#### Data for analysis
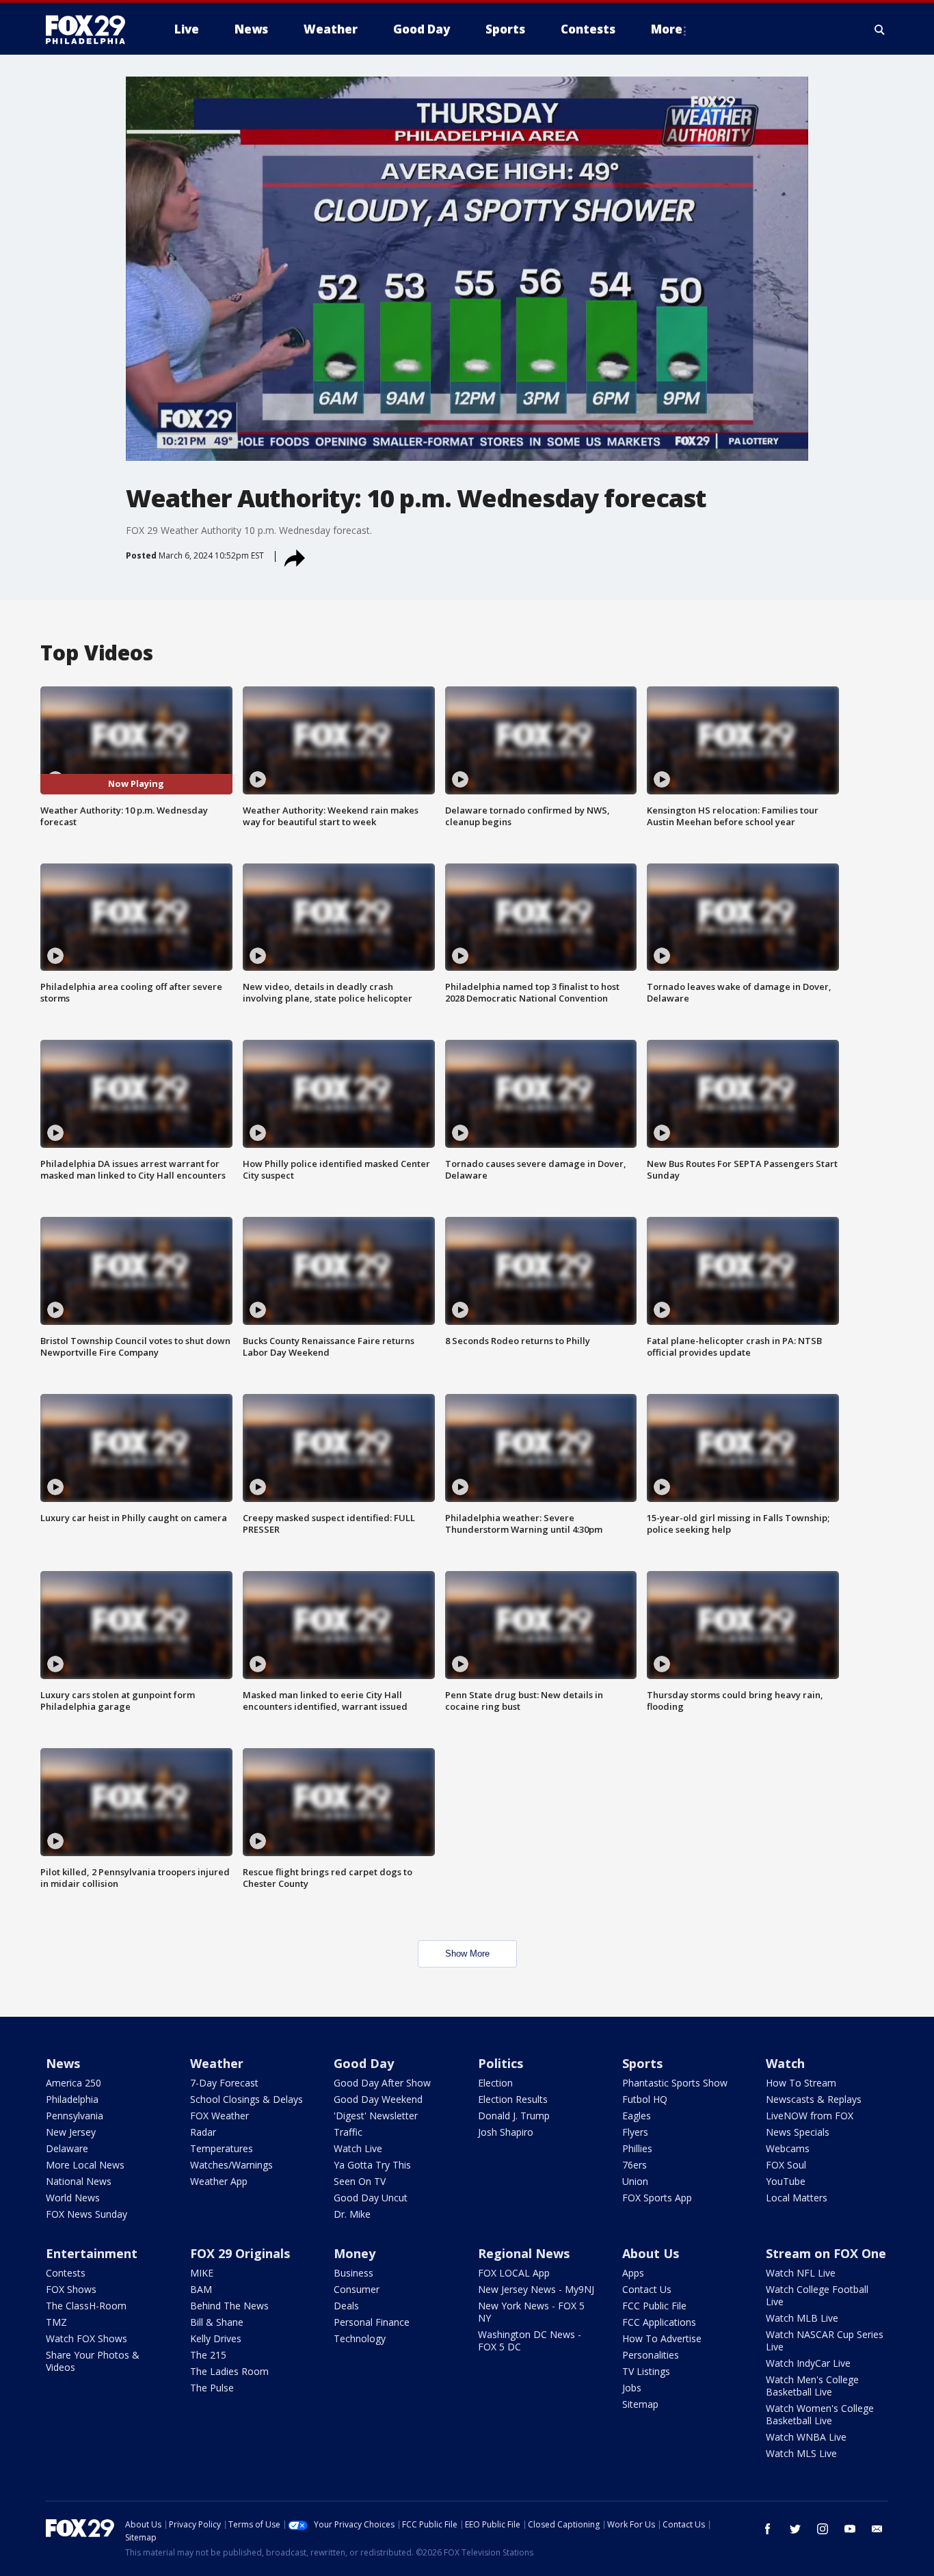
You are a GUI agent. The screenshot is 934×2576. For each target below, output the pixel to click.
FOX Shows (71, 2289)
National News (78, 2181)
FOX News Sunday (86, 2214)
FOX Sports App (657, 2197)
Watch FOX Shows (86, 2338)
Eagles (636, 2115)
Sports (642, 2063)
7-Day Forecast (224, 2082)
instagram (822, 2529)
########
Could you transcribe the records above exactly, leaving every picture out?

• [Exercise output]:
You are a GUI agent. The screenshot is 934×2576. For each target below, output the pixel to click.
FOX Shows (71, 2289)
National News (78, 2181)
FOX News Sunday (86, 2214)
FOX Sports App (657, 2197)
Watch FOX Shows (86, 2338)
Eagles (636, 2115)
Sports (642, 2063)
7-Day Forecast (224, 2082)
instagram (822, 2529)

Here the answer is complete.